* Texte présenté
J'en ferais une sorte de bestiaire de tous les messages qu'on reçoit, comme ça, jour après jour, année après année, pour nous dire qu'on n'est pas à la hauteur, pas normalement belles. Qu'on n'est pas ce qu'il faudrait être.

Sur cette liste de #débiliténondénoncée il y aurait évidemment ce concours sur les « rondes ». Mais il y aurait aussi des tas d'autres petits messages qu'on reçoit chaque jour par dizaines, pour ne pas dire par centaines.

Il y aurait par exemple l'affiche publicitaire de jeans qui prend un mur presque entier près de chez moi. Ce mur est réservé par cette marque que je n'ai plus du tout envie d'acheter précisément parce que sur ce mur, saison après saison, c'est toujours la même chose qu'on nous sert, toujours le même modèle de femme, toujours les mêmes poses lascives, toujours la même suggestion que pour séduire il faut avoir l'air de ça, avec une face de Marie-couche-toi-là.

Croyez-vous vraiment, publicitaires, que la stratégie « prendre les femmes pour des abruties » fonctionne ?

Sur la liste #débiliténondénoncée, il y aurait des tas de messages publicitaires qui nous prennent pour des quiches, pour reprendre l'expression préférée du magazine français Causette. Le produit machin qui stoppe le vieillissement de la peau ou refait pousser les cheveux ou fait fondre les kilos. D'abord on nous dit qu'on n'est pas ce qu'il faut et ensuite on nous propose une solution douteuse pour y arriver...

C'est absurde.

Si on écrivait la liste de tous les moments de la journée, du matin jusqu'au soir, où on est confronté à un message se résumant à « tu n'es pas ce que tu devrais être », elle serait d'une longueur affolante.

* Entrées listées

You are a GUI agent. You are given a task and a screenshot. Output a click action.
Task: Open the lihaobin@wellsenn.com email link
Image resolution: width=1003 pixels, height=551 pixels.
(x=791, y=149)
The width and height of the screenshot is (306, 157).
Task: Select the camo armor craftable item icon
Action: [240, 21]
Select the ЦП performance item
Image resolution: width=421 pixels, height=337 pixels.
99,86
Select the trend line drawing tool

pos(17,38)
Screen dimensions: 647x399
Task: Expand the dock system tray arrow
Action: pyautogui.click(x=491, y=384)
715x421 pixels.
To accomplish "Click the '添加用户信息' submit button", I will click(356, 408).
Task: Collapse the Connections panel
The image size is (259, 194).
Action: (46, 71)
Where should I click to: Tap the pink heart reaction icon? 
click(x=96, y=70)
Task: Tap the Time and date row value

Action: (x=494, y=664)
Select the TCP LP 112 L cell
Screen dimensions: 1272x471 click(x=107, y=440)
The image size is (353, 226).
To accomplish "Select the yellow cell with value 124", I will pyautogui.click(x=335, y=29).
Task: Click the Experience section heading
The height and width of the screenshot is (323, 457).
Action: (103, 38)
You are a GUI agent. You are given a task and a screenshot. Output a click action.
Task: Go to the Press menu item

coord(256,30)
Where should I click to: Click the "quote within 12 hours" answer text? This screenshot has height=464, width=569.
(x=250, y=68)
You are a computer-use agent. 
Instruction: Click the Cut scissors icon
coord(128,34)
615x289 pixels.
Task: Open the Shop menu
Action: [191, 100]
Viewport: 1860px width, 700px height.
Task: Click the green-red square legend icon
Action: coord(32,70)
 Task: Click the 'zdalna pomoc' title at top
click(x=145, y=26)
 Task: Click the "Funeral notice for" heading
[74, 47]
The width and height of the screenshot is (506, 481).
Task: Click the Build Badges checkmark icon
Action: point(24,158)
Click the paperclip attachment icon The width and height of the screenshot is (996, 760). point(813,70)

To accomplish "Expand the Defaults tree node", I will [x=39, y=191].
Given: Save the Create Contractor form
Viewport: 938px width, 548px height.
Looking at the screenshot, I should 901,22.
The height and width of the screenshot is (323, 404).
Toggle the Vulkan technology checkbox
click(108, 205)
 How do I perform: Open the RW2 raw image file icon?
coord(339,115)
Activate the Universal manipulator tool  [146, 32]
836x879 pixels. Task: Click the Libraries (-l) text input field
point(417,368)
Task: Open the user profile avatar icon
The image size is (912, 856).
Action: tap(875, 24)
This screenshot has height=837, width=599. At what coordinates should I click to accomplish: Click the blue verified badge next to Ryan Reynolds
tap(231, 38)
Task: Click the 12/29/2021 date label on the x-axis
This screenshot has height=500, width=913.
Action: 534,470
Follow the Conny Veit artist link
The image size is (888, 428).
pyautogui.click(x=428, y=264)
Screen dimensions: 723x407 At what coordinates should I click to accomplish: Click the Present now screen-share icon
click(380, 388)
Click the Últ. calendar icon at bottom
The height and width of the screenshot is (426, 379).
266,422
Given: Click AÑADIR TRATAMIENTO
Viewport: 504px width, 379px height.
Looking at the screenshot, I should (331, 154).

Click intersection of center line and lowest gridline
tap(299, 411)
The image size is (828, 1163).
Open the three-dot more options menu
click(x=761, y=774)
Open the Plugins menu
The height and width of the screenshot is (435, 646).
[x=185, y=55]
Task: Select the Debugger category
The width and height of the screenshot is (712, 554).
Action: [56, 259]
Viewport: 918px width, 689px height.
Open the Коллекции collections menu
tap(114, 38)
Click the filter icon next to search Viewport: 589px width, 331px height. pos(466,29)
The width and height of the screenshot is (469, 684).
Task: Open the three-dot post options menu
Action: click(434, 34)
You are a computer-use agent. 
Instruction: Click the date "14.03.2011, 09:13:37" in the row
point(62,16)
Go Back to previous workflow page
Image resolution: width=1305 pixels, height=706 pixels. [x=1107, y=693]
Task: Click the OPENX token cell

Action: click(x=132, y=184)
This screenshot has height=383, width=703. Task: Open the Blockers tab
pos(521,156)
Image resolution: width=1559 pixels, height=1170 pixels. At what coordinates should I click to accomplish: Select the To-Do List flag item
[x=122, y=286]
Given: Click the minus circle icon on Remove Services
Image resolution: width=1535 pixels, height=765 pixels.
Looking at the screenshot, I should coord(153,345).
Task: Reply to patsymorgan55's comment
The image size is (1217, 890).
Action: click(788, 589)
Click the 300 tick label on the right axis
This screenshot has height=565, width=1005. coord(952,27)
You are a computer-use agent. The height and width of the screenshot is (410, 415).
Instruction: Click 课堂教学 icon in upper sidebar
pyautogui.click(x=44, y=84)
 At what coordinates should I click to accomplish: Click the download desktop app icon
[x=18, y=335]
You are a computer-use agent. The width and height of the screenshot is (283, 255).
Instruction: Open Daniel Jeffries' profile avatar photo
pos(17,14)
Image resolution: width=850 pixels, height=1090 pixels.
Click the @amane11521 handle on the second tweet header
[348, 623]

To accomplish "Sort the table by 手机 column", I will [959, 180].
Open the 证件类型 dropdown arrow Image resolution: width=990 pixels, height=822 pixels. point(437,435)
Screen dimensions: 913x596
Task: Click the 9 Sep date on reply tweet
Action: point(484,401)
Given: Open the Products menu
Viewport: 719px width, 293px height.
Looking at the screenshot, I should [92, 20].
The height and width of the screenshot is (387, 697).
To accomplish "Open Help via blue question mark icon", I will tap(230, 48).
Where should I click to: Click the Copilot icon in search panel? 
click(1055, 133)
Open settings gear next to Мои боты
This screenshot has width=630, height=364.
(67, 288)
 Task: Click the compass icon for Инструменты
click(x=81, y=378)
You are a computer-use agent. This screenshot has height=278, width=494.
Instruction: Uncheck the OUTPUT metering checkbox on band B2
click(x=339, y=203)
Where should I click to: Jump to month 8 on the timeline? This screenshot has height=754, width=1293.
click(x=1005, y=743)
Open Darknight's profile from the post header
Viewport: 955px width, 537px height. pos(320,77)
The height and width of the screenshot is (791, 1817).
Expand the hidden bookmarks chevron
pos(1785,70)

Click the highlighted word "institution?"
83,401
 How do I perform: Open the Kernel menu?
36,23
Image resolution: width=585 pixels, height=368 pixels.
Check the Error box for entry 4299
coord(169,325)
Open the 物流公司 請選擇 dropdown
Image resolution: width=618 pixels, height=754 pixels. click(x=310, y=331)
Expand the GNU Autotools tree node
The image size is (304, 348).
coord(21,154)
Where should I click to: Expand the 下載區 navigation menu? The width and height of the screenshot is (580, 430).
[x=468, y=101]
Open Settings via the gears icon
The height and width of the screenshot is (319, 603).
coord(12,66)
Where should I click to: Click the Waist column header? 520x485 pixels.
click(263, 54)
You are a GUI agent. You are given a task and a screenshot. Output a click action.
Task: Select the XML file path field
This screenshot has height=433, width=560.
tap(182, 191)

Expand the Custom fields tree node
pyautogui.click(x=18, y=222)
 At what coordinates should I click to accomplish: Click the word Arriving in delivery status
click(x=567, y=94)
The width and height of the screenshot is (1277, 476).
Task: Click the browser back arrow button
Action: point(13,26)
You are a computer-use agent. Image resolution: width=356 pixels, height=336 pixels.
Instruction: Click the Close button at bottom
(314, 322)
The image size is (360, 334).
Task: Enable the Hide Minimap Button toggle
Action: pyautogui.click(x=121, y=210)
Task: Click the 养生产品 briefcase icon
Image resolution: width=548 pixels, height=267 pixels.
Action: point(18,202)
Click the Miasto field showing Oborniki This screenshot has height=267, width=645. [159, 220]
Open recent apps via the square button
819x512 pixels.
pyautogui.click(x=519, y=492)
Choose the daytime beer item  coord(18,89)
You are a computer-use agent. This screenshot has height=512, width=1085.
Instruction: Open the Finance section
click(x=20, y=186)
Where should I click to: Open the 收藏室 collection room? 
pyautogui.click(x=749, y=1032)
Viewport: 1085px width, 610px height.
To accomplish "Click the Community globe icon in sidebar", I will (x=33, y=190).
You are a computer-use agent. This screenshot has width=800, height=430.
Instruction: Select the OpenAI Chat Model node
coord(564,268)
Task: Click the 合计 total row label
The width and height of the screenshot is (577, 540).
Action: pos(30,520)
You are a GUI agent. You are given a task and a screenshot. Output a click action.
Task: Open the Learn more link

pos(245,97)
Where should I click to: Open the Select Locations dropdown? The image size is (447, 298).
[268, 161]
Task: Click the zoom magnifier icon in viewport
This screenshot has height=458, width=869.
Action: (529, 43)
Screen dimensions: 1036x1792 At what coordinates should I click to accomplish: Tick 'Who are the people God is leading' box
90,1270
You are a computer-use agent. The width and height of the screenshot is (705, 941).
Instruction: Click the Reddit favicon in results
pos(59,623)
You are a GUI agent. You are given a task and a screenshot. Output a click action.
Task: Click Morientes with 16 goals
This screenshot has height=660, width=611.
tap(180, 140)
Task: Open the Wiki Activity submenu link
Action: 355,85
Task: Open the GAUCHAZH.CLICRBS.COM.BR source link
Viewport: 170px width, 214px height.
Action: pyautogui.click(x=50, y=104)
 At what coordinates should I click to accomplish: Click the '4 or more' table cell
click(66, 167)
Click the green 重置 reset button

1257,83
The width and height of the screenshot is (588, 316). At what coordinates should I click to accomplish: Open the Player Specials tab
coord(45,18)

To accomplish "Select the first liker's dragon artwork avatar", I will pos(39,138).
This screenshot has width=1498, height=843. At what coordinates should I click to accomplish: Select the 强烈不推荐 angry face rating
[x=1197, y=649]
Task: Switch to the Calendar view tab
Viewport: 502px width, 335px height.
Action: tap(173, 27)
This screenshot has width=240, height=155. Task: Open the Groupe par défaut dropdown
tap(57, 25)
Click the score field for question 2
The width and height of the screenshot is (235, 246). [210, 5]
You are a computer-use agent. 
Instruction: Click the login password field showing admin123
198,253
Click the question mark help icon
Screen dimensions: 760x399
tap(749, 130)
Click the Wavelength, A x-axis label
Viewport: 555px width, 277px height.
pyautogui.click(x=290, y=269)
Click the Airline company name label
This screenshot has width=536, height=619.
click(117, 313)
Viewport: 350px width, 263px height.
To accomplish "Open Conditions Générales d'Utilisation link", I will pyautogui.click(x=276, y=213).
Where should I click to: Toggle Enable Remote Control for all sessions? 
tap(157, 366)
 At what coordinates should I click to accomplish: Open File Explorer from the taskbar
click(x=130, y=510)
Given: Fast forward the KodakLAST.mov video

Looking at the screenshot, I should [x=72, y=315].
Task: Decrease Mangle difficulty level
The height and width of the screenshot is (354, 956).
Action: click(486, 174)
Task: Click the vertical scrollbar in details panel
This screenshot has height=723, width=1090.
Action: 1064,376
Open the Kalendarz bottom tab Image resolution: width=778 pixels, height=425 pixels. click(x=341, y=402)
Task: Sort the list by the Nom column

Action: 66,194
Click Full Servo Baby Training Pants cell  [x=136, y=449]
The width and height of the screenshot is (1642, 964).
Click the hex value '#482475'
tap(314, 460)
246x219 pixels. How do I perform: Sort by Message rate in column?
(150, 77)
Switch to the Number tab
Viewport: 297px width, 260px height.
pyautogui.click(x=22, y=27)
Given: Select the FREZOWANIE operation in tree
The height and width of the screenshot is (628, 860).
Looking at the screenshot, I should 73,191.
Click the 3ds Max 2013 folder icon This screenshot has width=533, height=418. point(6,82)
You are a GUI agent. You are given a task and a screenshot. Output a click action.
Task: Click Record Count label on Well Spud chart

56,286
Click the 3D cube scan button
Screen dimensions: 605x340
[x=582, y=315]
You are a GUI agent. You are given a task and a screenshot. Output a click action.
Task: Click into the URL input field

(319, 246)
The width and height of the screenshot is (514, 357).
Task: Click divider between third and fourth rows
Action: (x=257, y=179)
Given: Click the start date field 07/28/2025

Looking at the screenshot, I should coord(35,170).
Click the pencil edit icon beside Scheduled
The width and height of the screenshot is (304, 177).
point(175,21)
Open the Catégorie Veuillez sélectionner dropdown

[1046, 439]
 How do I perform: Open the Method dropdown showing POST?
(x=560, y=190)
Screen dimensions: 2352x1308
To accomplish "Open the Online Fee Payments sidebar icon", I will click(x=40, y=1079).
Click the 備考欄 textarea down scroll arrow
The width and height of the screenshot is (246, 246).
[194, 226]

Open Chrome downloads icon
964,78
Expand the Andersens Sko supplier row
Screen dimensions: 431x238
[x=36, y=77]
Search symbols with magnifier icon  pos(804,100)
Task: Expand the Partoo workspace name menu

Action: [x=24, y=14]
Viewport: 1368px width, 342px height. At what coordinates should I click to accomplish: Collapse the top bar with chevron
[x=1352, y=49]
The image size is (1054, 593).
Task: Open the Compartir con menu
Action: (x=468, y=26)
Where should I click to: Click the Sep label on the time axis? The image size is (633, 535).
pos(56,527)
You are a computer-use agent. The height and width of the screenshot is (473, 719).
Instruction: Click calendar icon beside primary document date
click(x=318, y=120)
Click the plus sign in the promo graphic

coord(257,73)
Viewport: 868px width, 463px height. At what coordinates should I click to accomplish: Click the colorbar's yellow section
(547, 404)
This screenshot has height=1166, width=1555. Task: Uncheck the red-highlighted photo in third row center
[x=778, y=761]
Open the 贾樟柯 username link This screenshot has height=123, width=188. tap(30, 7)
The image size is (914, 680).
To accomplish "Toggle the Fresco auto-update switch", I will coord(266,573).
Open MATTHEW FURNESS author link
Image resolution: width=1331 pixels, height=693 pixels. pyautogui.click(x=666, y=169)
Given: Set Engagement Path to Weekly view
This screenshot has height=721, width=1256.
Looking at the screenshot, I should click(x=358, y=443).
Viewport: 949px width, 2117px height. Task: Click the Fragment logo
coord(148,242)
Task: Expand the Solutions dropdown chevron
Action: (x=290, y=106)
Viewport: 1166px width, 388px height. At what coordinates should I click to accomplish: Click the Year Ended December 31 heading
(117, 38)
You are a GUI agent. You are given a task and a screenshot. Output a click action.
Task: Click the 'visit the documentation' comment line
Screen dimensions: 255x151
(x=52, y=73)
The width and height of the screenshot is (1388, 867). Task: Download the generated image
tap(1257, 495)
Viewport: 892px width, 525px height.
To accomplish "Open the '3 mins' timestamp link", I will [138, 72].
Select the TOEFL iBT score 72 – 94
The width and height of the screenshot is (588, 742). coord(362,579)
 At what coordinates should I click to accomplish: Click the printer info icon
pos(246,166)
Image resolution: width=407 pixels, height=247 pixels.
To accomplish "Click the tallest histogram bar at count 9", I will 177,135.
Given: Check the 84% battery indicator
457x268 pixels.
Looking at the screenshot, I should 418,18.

* Consignes
a. Dans le texte présenté, relevez tout ce que l'affiche de jeans montre « toujours » sur le mur.
b. D'après le texte présenté, pourquoi la personne qui parle n'a-t-elle plus du tout envie d'acheter la marque de jeans ?
c. Recopiez le texte présenté de « Sur cette liste » à « face de Marie-couche-toi-là. ».

* Réponses complètes
a.
- la même chose qu'on nous sert
- le même modèle de femme
- les mêmes poses lascives
- la même suggestion que pour séduire il faut avoir l'air de ça

b. Saison après saison, le mur réservé par cette marque montre toujours la même chose : le même modèle de femme, les mêmes poses lascives et la même suggestion que pour séduire il faut avoir l'air de ça.

c.
Sur cette liste de #débiliténondénoncée il y aurait évidemment ce concours sur les « rondes ». Mais il y aurait aussi des tas d'autres petits messages qu'on reçoit chaque jour par dizaines, pour ne pas dire par centaines.

Il y aurait par exemple l'affiche publicitaire de jeans qui prend un mur presque entier près de chez moi. Ce mur est réservé par cette marque que je n'ai plus du tout envie d'acheter précisément parce que sur ce mur, saison après saison, c'est toujours la même chose qu'on nous sert, toujours le même modèle de femme, toujours les mêmes poses lascives, toujours la même suggestion que pour séduire il faut avoir l'air de ça, avec une face de Marie-couche-toi-là.